Other experts add that these CDs are virtually illiquid. There’s no secondary market and you’re penalized for early withdrawals. That’s why they are strictly buy-and-hold investments.

Also, hybrid CDs come and go. Gold-linked CDs were offered by JPMorgan and EverBank during the financial meltdown. But they were eventually pulled because they were expensive for investment firms to offer. “But the investors that bought them are doing fabulously,” says Chuck Butler, president of EverBank World Markets. Currently, SunTrust offers a gold-linked CD through its brokerage arm.

Still, they are suitable for some conservative investors who are strictly buy and hold but want to diversify their portfolios. Here are some index CDs worth looking into.

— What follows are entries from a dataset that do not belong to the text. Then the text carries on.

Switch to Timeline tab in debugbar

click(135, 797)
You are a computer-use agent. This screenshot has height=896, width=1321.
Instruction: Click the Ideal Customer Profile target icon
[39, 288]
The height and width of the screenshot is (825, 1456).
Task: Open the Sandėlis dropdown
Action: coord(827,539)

Currency CDs. EverBank presently offers short-term world currency CDs for over 20 countries. Essentially, you’re scouring the world for the best interest rates, says Butler.

Investors can choose how the investments are structured: single currency, index CDs in a basket or short positions. Currently more than $1 billion is invested in EverBank’s entire cache of index CDs.

Investors reap profits in two ways: earning interest and currency gains. For example, Australian CDs pay 3 percent annually, but also had 30 percent currency gains last year. So if you buy a one-year CD, you get the 3 percent interest along with the currency gain when you convert it into American dollars at the end of the year. You do pay a fee to convert your foreign currency CDs into dollars, though.

Investors are currently investing in the Norwegian krone, Brazilian real and Canadian dollar, Butler adds.

“The upside is that you’re making sure you’re properly diversified,” says Butler. “Also, you have insurance against further declines in the dollar.”

Beware the downside, though. If your currency-linked CD sinks in value against the dollar, then you can lose principal. “You could lose all your principal,” says Butler. “But we haven’t seen that happen.”

Gold-linked CDs. SunTrust currently offers a five-year CD that’s point-to-point. That means if you buy the CD on Jan. 20, 2010, when gold is, say, $1,100 an ounce, and you redeem it on Jan. 20, 2015, your return is the price of gold that day. So, if gold soars to $2,000 an ounce during that time, but collapses on Jan. 20, 2015, you only get the price that day. Also, these CDs don’t pay interest.

Even so, Miller believes that point-to-point CDs are a better choice than averaged CDs, where payouts are annual.

And these CDs make sense for those who want FDIC protection on their investments and think gold will rise, say experts. Returns are capped at a hefty 80 percent. SunTrust clients have snapped up these index CDs. In 2009, SunTrust sold $800 million in these CDs, versus $500 million in 2008.

However, Rhett and some other experts would rather own gold itself. “You get higher returns if you just buy gold,” says Miller. “If you really think that gold is going up, you’re forgoing participation.”

SunTrust also offers CDs linked to the S&P 500 for investors who want to cash in on rising equities.

“You shouldn’t be enticed by the potential upside,” says Miller, “but by safety. If the index-linked CD is too complicated, avoid it.”